*WHAT IS REQUIRED*: Copy the lines of data from the one containing "Where should I click to: Close" through the one containing "(752, 1206)", inclusive, reproducing them precisely.

*Stored data entries*:
-- BEGIN --

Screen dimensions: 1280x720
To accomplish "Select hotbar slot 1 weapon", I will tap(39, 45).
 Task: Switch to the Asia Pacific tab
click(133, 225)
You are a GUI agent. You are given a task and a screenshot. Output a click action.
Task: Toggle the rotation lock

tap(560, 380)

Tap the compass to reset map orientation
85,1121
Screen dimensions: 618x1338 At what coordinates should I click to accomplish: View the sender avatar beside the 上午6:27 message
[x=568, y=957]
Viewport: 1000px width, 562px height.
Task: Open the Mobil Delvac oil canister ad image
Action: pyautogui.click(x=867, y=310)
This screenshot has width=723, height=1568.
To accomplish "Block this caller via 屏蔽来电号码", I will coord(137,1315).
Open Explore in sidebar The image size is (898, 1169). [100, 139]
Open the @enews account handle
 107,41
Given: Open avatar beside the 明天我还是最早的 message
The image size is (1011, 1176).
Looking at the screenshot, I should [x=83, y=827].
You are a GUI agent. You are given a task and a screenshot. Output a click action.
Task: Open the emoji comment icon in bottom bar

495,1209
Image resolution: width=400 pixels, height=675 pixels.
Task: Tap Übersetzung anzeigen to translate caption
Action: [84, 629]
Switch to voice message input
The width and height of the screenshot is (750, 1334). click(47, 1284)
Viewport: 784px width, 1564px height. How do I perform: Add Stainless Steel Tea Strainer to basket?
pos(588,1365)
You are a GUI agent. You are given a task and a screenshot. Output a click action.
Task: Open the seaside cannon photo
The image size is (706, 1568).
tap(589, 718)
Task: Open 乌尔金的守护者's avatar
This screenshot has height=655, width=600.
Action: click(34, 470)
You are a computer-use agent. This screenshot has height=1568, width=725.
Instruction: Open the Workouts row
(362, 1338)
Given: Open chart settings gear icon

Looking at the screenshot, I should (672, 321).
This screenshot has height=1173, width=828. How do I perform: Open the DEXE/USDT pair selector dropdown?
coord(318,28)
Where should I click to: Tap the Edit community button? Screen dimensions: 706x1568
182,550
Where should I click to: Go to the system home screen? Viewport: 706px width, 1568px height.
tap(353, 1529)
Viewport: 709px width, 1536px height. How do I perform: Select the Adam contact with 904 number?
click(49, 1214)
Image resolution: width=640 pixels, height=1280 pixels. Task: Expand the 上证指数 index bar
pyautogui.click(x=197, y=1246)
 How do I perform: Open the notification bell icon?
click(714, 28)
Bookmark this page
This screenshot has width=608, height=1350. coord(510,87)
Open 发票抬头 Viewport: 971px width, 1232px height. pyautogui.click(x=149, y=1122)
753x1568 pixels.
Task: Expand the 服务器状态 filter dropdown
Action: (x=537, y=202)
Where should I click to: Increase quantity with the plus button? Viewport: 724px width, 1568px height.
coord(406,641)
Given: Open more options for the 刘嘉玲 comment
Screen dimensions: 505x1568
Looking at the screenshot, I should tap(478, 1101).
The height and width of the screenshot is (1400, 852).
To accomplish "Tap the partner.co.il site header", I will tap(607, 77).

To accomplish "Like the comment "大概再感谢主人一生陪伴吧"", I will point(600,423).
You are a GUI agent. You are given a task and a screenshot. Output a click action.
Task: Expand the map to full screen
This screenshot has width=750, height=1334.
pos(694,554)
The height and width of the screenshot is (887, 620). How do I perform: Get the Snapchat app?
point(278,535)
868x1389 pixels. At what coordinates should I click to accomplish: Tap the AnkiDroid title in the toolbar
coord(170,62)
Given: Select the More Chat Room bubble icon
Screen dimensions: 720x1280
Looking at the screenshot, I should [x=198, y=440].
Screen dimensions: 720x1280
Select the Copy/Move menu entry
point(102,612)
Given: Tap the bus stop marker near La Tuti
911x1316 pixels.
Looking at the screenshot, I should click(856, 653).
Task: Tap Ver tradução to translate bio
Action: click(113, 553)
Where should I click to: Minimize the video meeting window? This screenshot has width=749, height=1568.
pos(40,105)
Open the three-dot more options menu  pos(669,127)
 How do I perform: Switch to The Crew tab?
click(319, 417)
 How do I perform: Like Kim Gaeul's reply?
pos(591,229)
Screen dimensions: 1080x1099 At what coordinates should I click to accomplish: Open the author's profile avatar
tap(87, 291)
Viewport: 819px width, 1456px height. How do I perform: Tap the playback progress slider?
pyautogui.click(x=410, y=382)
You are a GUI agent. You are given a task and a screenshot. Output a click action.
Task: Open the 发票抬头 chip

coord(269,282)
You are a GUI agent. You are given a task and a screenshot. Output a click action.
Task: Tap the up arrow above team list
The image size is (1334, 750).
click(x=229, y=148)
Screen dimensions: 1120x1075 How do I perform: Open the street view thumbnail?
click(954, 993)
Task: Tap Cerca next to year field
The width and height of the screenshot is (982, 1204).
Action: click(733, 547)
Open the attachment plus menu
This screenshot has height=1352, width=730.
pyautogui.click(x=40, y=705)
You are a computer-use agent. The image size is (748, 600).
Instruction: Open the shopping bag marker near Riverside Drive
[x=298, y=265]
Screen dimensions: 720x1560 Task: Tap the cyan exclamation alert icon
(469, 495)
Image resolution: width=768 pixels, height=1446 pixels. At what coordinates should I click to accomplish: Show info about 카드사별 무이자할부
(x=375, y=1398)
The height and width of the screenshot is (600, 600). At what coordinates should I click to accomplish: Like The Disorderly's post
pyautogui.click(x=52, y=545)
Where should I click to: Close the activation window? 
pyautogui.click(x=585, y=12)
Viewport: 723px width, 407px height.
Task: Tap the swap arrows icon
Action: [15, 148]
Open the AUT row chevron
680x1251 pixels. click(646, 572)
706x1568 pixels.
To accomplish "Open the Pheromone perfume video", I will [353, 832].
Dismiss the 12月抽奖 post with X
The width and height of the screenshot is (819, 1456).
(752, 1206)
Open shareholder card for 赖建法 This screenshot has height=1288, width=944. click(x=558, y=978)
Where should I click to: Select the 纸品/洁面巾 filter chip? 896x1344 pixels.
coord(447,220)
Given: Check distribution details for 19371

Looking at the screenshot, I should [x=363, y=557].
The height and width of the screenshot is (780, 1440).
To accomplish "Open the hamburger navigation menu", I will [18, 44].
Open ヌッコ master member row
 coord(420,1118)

-- END --

*EXERCISE RESULT*:
Where should I click to: Close the activation window? 
pyautogui.click(x=585, y=12)
Viewport: 723px width, 407px height.
Task: Tap the swap arrows icon
Action: [15, 148]
Open the AUT row chevron
680x1251 pixels. click(646, 572)
706x1568 pixels.
To accomplish "Open the Pheromone perfume video", I will [353, 832].
Dismiss the 12月抽奖 post with X
The width and height of the screenshot is (819, 1456).
(752, 1206)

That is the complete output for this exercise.